Phase 5 — verify !testme triggerability

For 2-3 newly-enrolled recipes, post !testme on an open PR (or a scratch PR) and confirm a Drone build starts and reports back. Spot-check the bridge poll log shows all 19 repos.

Phase 6 — resume per-recipe debugging (was blocked on the above)

Only after Phases 1-5: pick up the deferred per-recipe work — matrix-synapse upgrade re-run failure, ghost backup PRs (#1 reopened, #2 upgrade), discourse bitnamilegacy re-pin, immich/mattermost/plausible backup fixes, etc. (See DEFERRED.md + the build-audit summary.)

Risks & rollback

  • Live-host rebuild (Phase 4): the highest-impact step, but the wrong-target footgun is fixed (#cc-ci → Hetzner config, be4f451) and deploying cc-ci is the loops' normal operation, so it runs autonomously.
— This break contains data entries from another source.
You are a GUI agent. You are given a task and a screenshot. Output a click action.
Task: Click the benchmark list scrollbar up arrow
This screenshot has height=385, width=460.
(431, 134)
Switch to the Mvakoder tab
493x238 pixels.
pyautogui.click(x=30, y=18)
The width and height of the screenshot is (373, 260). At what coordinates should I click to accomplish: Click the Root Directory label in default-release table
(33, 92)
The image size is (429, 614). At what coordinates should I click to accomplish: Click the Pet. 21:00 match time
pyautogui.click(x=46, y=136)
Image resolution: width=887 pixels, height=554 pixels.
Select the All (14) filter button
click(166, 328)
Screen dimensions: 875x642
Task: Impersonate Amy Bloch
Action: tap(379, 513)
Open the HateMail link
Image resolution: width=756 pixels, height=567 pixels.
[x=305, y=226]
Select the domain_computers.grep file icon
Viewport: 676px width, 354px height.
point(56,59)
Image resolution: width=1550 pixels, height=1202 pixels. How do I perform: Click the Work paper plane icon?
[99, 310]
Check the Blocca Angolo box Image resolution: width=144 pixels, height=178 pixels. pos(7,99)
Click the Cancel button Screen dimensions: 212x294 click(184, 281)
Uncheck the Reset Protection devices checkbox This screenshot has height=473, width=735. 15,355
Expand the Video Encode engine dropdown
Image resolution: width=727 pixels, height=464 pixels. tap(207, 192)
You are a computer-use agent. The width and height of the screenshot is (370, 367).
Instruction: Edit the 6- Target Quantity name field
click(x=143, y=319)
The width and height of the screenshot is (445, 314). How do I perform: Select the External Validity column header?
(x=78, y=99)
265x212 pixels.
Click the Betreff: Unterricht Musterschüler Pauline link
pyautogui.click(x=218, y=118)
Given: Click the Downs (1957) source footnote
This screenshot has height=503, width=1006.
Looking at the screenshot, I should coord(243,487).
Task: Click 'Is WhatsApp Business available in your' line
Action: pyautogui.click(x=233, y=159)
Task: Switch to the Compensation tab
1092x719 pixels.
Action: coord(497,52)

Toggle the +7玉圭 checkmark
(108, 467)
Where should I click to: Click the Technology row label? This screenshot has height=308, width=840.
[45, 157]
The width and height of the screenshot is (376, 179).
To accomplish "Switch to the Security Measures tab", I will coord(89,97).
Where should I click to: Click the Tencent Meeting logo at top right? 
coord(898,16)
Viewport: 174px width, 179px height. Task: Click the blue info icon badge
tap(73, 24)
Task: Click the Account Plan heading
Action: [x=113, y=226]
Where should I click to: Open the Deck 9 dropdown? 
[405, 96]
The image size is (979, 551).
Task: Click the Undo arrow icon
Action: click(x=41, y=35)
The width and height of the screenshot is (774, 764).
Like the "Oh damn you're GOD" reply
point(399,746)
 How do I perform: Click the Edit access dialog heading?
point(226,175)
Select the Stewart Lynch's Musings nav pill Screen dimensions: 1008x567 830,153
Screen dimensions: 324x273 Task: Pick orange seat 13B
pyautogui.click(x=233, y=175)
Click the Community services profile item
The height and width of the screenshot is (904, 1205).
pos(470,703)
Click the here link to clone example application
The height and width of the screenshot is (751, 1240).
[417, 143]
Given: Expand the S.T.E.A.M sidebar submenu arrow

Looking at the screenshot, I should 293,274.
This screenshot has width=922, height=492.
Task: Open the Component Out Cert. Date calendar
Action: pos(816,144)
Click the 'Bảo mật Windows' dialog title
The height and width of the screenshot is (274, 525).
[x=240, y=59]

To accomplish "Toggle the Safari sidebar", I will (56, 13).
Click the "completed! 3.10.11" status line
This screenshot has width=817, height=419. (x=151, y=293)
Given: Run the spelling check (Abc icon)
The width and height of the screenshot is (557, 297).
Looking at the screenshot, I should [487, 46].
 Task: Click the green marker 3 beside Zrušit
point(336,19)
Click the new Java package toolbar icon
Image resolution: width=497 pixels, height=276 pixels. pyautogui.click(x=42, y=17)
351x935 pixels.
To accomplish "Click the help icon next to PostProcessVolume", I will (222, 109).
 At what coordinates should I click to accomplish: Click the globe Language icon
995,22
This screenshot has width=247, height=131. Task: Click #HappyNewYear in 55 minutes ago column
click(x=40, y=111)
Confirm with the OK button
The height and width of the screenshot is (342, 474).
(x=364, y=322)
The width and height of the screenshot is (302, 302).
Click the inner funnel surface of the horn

Safety net: verify after rebuild and nixos-rebuild switch --rollback on any regression.
  • Bridge poll widening: more repos polled = more API calls; negligible at 19 repos. A bad recipe enrollment can't break others (per-recipe runs are isolated).
  • hedgedoc tests (Phase 2): authoring risk only; gated by its own !testme-green PR before trust.

Open items / decisions

  • hedgedoc: author tests (operator-chosen). Scope it as its own PR.
  • bluesky-pds #1 open PR looks like a recipe-create-pr smoke-test artifact — close separately (flagged to @notplants).
  • Host self-service rebuild path for cc-ci is still a gap (Phase 4 depends on an operator-synced /root/cc-ci); worth a durable fix later.